Sadly, some mistakes only require a single occurrence to cause irreparable damage. This post covers two mistakes that have seriously affected the Great Barrier Reef and the creatures that reside on it.

The first Case Study of an accident on the Great Barrier Reef is the case of the Shen Neng 1, a Chinese-registered bulk coal carrier. The massive ship ran aground on Douglas Shoal in the Great Barrier Reef on the 3rd of April, 2010, gouging out a massive 115,000 square-metre section of the reef (and doing moderate damage to other parts of the reef) before spewing its load of coal into the clear waters (Great Barrier Reef Marine Park Authority, 2011). Nine days elapsed before the stricken vessel was finally refloated on 12th April, 2010. Though the salvage efforts were valiant, they could not reverse the effects of the ship’s grounding.
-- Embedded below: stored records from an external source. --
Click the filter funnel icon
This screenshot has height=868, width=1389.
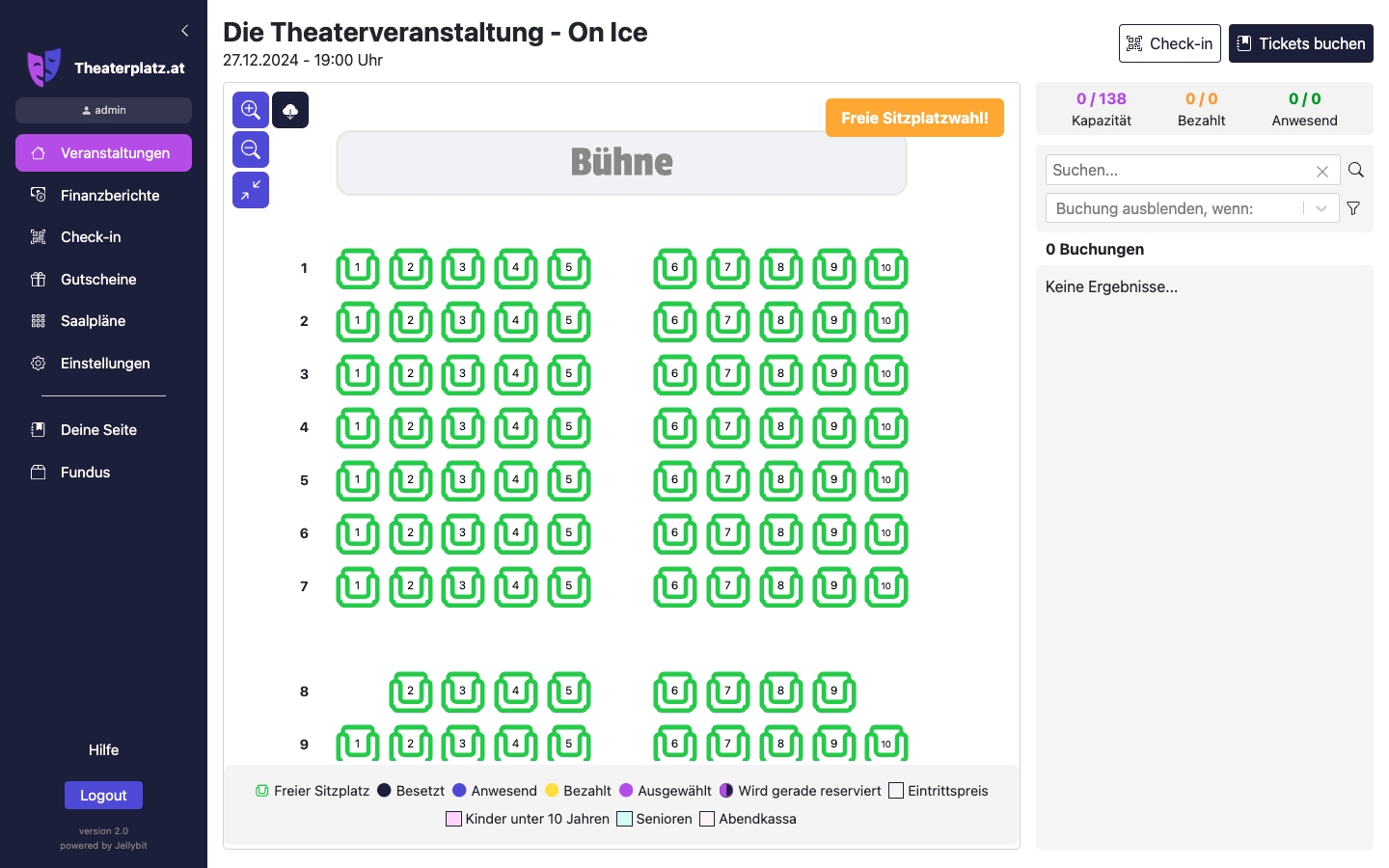click(1353, 208)
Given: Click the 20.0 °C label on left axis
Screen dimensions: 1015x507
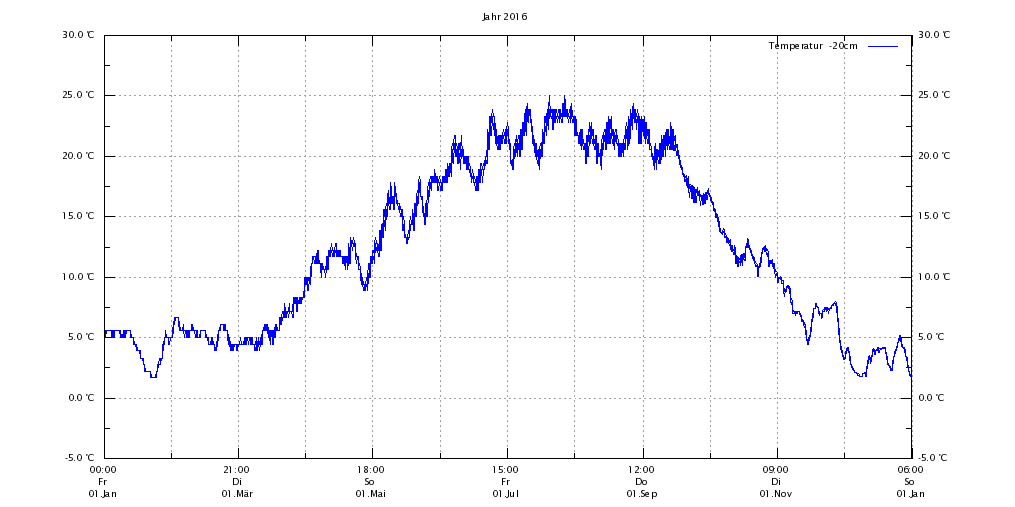Looking at the screenshot, I should [78, 156].
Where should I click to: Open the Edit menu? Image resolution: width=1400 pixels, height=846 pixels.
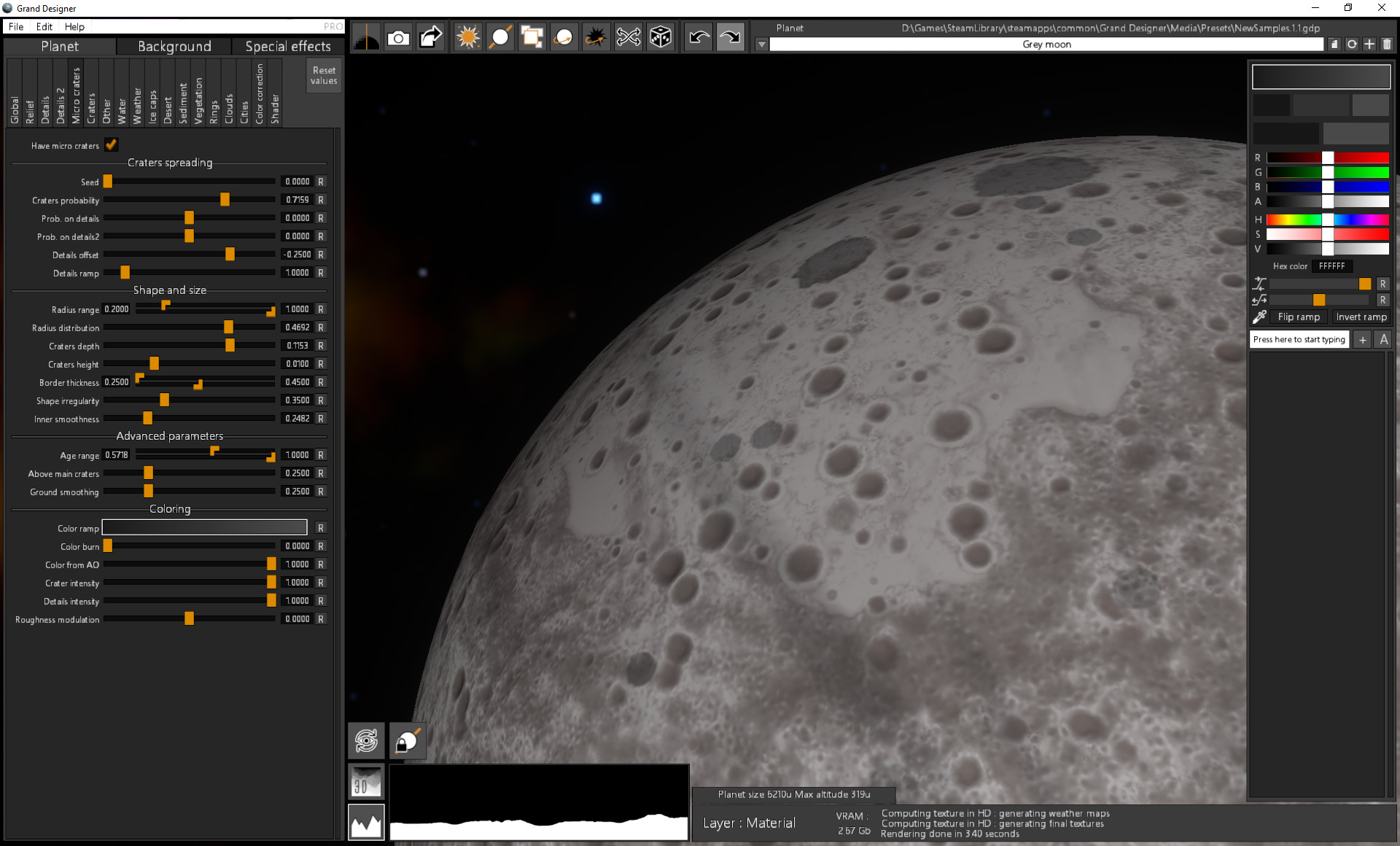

As compiled in the GBRMPA’s Shen Neng 1 Grounding Impact Assessment, the damage caused by this one mistake is beyond extensive. Along with the damage caused by the ship physically running aground, chemicals were also introduced into the reef in this totally avoidable accident.

An example of such harmful chemicals is antifoulant paint from the Shen Neng’s hull. Antifoulant paints are engineered specifically to be toxic to sea life so as to prevent the attachment of such animals to the ship’s hull (known was ‘fouling’, which explains the naming for this kind of paint). This paint was scraped clean off the ship as it slammed into Douglas Shoal (GBRMPA, 2011). In addition, more than three tons of fuel from the Shen Neng 1 leaked into the waters of the Reef, coupled with roughly 5,000 litres of oil dispersant (which does not reduce the toxicity of the fuel). Fuel oil is also slow to be degraded by native marine microbes, which means that the toxicity of the oil remained long after the actual incident.

Given the grievous physical damage to the Reef as well as the lingering toxicity from substances originating from the Shen Neng 1, this is one mistake that cannot be allowed to happen again.

The second Case Study involves a lesser known accident on the Great Barrier Reef. This time, it involved the US Marine Corps, two AV-8B Harrier jump-jets and and four bombs.

In the year 2013, as a lead-up to exercise Talisman Sabre, two Harriers on a training mission were faced with an unexpected problem: the presence of a civilian vessel in target area around Townshend Island for their training bomb drop. Unable to complete their drop and low on fuel, the pilots of the jets were forced to jettison two 500 pound GBU-12 munitions, along with two other inert dummy bombs, into the ocean. This was done as the bombs would seriously hamper the Harriers’ ability to land safely.

The GBU-12 bombs were, thankfully,  eventually recovered following their discovery by an Australian warship (the two dummies were left where they fell, since they posed no threat to the Reef and would mean risking dangerous diving conditions to retrieve). Should the GBU-12s have exploded, each 500 pound weapon, engineered to completely annihilate tanks and other armoured targets, would have had enough strength to do considerable damage to the Reef. Fortunately, unlike the Shen Neng 1, this accident did not have a chance to leave a lasting impression.